*Given request:* Swap every "top-left corner" for "upper-left corner" throughout all the records below, and write them out again with nothing else changed. Leave the pictures out of your answer.

*Listed records:*
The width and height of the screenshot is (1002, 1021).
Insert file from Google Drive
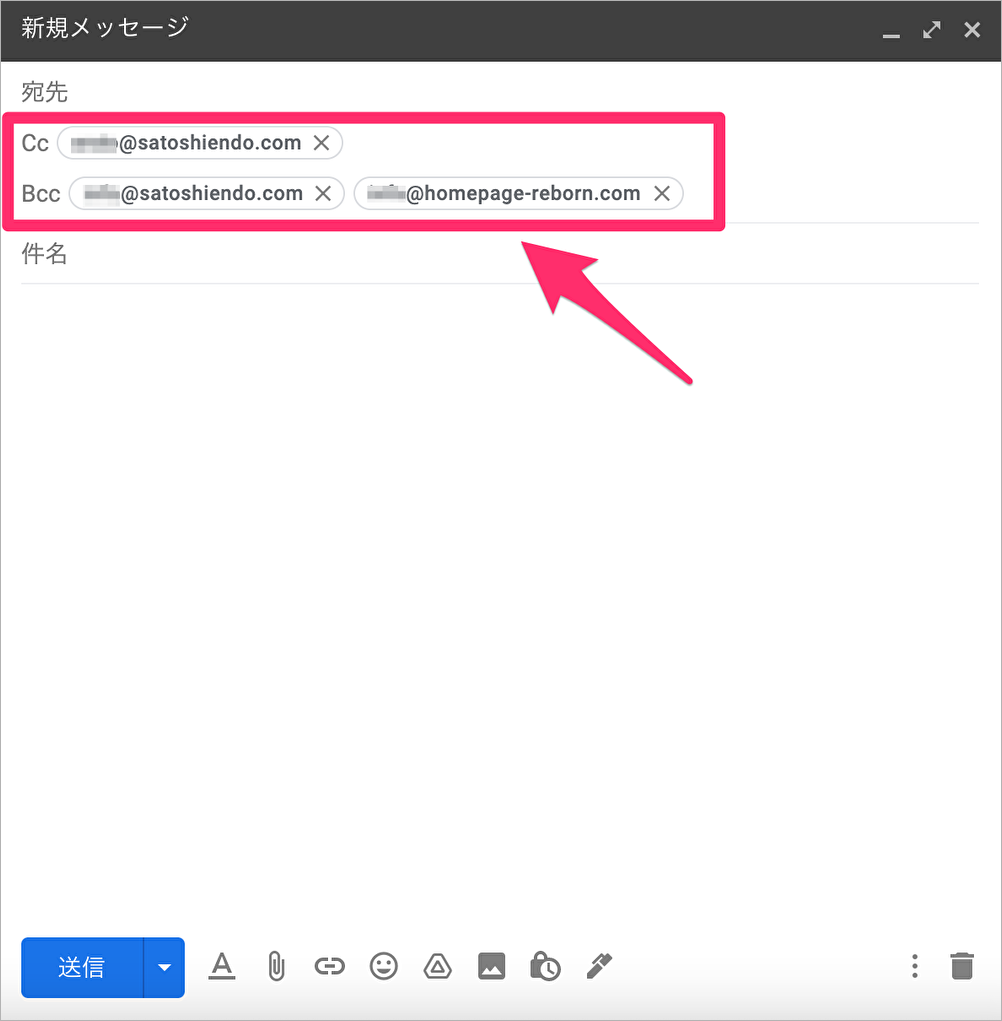tap(437, 966)
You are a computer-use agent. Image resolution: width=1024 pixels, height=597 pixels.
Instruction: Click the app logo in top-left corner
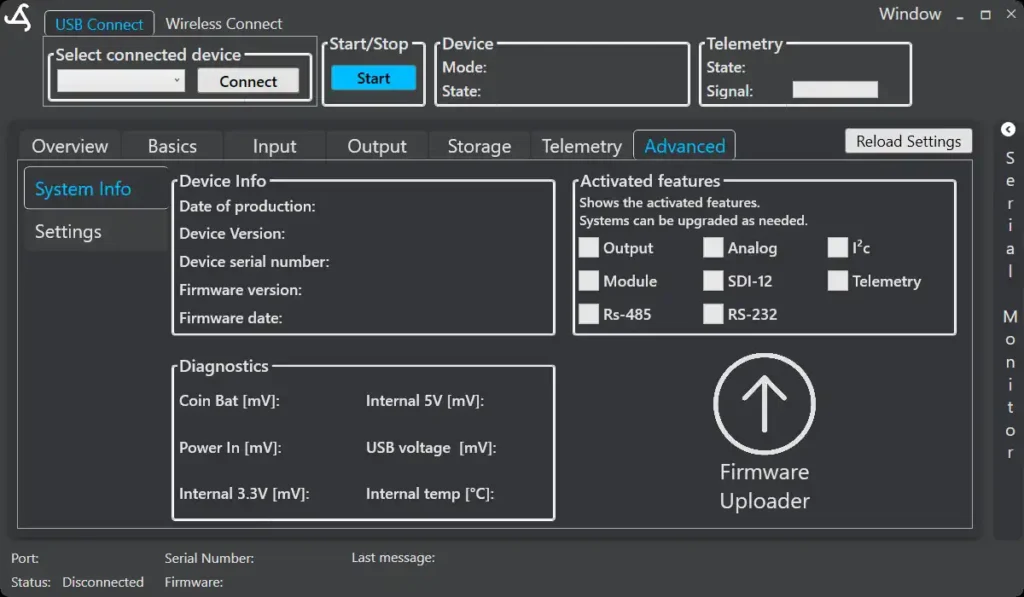click(x=19, y=19)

*Task output:*
The width and height of the screenshot is (1002, 1021).
Insert file from Google Drive
tap(437, 966)
You are a computer-use agent. Image resolution: width=1024 pixels, height=597 pixels.
Instruction: Click the app logo in upper-left corner
click(x=19, y=19)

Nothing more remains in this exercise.